Jazz music today exists in a peculiar space of seemingly both simultaneous loss and revival.

The not-original-but-now-renewed crossover of jazz and rap music, and the successes of film phenomenon La La Land make a stark contrast with its still relatively low listening stats.

Contemporary jazz group GoGo Penguin’s ‘Hopopono’, their most famous track that benefited from a Mercury Prize nomination springboard, has 5mil listens on Spotify – GoGo Penguin then, could then be considered, more than just a little jazz group.

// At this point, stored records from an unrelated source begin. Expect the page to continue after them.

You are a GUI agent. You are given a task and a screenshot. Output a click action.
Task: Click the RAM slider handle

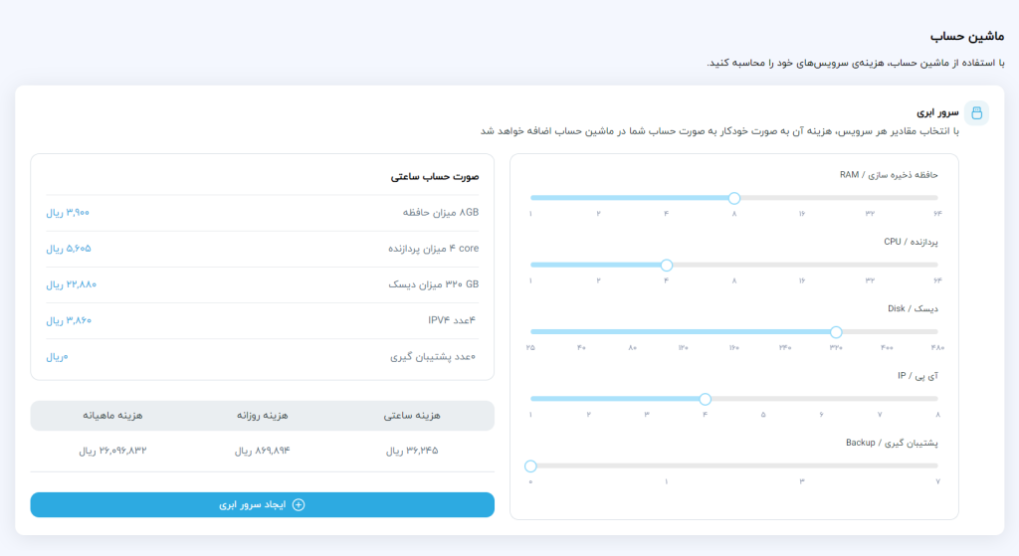734,198
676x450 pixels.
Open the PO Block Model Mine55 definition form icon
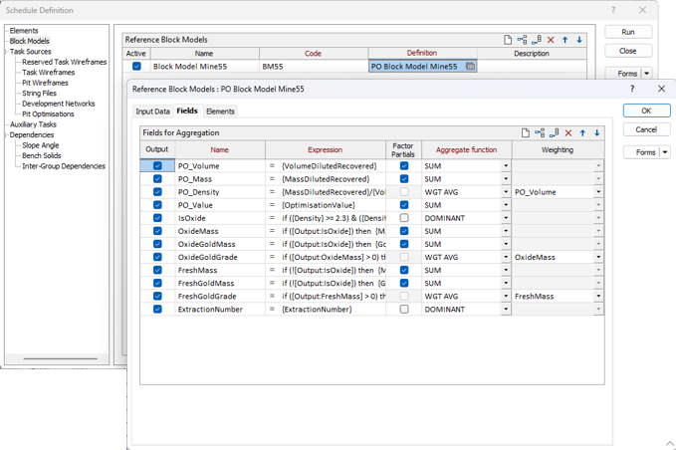(471, 67)
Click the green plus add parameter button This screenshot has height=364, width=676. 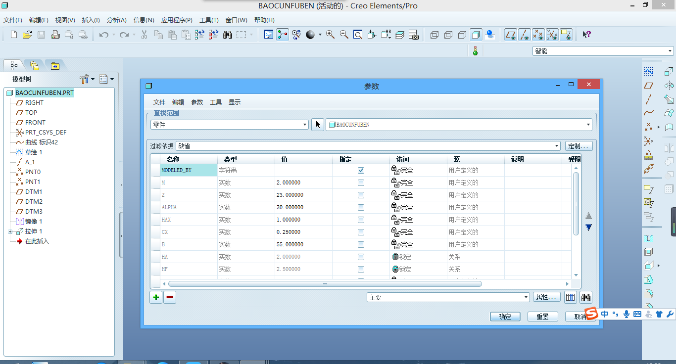click(156, 297)
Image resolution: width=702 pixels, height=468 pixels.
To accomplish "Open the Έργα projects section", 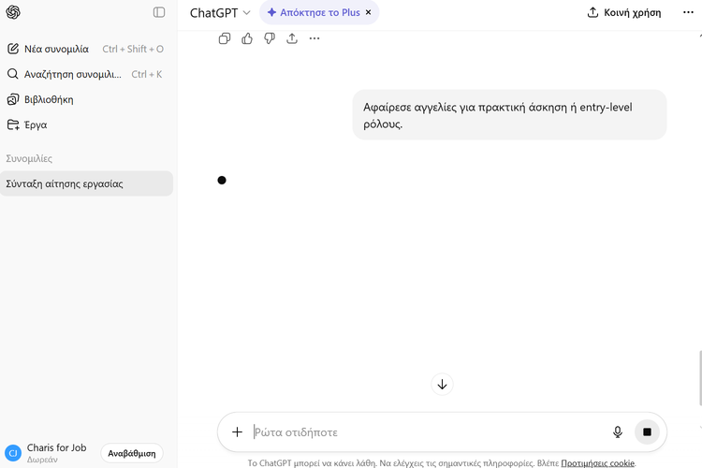I will (36, 124).
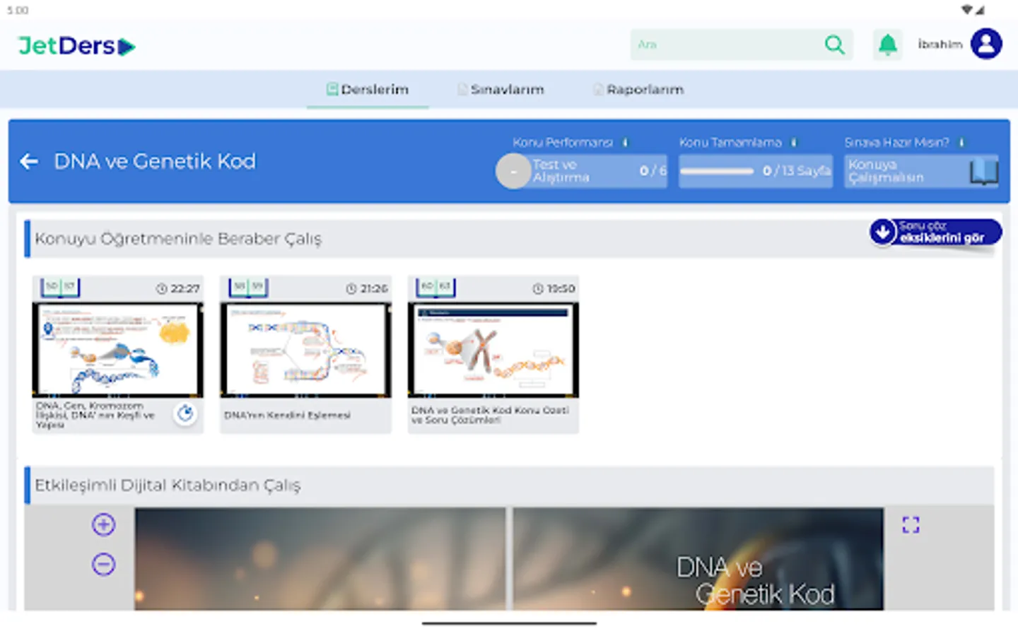Open İbrahim's profile avatar
Viewport: 1018px width, 636px height.
tap(987, 44)
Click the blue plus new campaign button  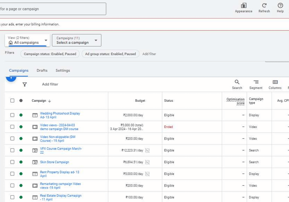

Tonight, they are here to promote their new album, ‘A Humdrum Star…’, which they play almost in its entirety. Chris Illingworth’s effects saturated piano sounds dreamlike or hyper real as it floats above the mix, but anchored down by tightly knit bass drums from Rob Turner. The latter is hurriedly complex, ever evolving and pulsing restlessly.

The overall tone of the set has an occasional tendency for each song to fit into a formula, where each grows and builds in a similar way to the last – but their incredible skill is clear and shines through in the songwriting.

A sold out Concorde 2 crowd for a jazz gig is a rare sighting, and proof of their impressive feat to bring contemporary jazz, accessibly, to a wider audience.

Intriguingly, despite the effects and electronic textures, attempts to push new boundaries and contemporary genres, they are at their best when revelling in the brilliant simplicity of songs off of sophomore effort ‘v2.0’. That these are received best by the audience as proof of that, yet they only play one track from it.

Although their songs are almost entirely composed, they still have a degree of spontaneity in between songs, albeit a small one, in the form of neat fills and spurts of drumming or fragments of melodies from bassist Nick Blacka are interspersed between tracks to great and tantalising effect.

It is undoubted that their success has come in the form of considerable popularity, taking them on tour of the usual, 600+ capacity venues throughout the country. This setting, though – a traditionally gig and club-centred venue with full light show of colours and strobes – is a little jarring, and perhaps unsuited to their music.

A densely packed mass of people with pints in hand and synchro/syncopated head-nodding makes for both an encouraging show of the popularity of their music and the genre, but also a strange fusion of the niche and lowkey heart of jazz with the more industrialised manner of big-bucks bands – a fusion that with each songs feels increasingly more like a straightjacket.

By their awkwardly forced encore, it is hard to tell whether this is a brave new land for jazz, or a strange and forced repackaging of an old style into a new formula that is yet to find its fit.